In 1776 denial of the right to trial by jury in civil cases was one of the colonists’ grievances against the King of England that provoked the Declaration of Independence and triggered our Revolutionary War. In 1787 this right to a civil jury trial was so highly valued that it was guaranteed by the 7th Amendment to our Constitution.

The civil jury trial is an integral part of our unique American democracy. Citizen jurors directly provide justice to their fellow citizens in open court. They also serve as a check and balance on the power of the judiciary.

The right to a civil jury trial is a precious right which Americans have treasured and utilized throughout our history.

Now, in Georgia, a legislator has introduced a bill that would eradicate jury trials in medical malpractice cases. In fact, this bill would remove medical malpractice cases from the courts system entirely and entrust them to bureaucrats. Administrative hearings would replace open trials where verdicts are rendered by citizen juries.

The proposed legislation very likely violates Georgia’s constitutional guaranty of civil jury trials, and, quite simply, is un-American. Proponents of the bill argue that it would reduce so called “defensive medicine” practices where doctors allegedly order unnecessary medical tests to protect themselves from lawsuits.

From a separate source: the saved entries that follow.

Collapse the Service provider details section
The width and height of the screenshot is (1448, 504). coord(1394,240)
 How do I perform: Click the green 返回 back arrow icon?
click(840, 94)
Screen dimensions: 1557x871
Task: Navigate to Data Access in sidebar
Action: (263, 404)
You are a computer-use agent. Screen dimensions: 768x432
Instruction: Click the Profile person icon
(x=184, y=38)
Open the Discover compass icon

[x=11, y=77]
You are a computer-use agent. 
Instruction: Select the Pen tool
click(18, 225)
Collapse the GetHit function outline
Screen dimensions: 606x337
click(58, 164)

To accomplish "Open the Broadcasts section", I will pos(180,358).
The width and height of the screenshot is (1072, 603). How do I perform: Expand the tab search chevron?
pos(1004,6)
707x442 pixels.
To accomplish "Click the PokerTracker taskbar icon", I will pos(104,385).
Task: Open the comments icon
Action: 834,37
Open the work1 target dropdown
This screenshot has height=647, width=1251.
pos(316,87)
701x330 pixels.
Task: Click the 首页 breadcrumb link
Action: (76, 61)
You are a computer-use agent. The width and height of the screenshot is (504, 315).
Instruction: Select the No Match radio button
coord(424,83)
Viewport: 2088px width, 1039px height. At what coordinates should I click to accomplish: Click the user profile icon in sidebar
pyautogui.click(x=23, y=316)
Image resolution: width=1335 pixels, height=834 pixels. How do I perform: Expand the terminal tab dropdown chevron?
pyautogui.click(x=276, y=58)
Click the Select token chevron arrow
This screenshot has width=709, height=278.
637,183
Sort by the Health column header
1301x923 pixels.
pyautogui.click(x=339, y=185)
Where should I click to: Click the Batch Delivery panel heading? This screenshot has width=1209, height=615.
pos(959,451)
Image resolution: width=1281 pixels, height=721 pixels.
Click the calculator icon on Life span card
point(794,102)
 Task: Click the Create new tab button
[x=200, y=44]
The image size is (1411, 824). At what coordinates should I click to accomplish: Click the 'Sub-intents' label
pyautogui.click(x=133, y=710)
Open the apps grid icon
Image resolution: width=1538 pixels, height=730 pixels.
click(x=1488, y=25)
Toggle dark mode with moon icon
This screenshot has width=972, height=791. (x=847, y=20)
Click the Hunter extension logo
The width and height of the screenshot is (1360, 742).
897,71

This makes no sense. Nationwide physicians prevail in at least 75% of jury trials on medical malpractice cases, yet defensive medicine supposedly persists unabated. Are the proponents suggesting that turning these cases over to bureaucrats would stack the deck in favor of physicians to such a degree that they would abandon defensive medicine? Would the proponents pervert justice to avoid the risk of a fair trial? Surely sounder minds will prevail to preserve the precious right to a civil jury trial and not sacrifice it at the altar of tortured logic.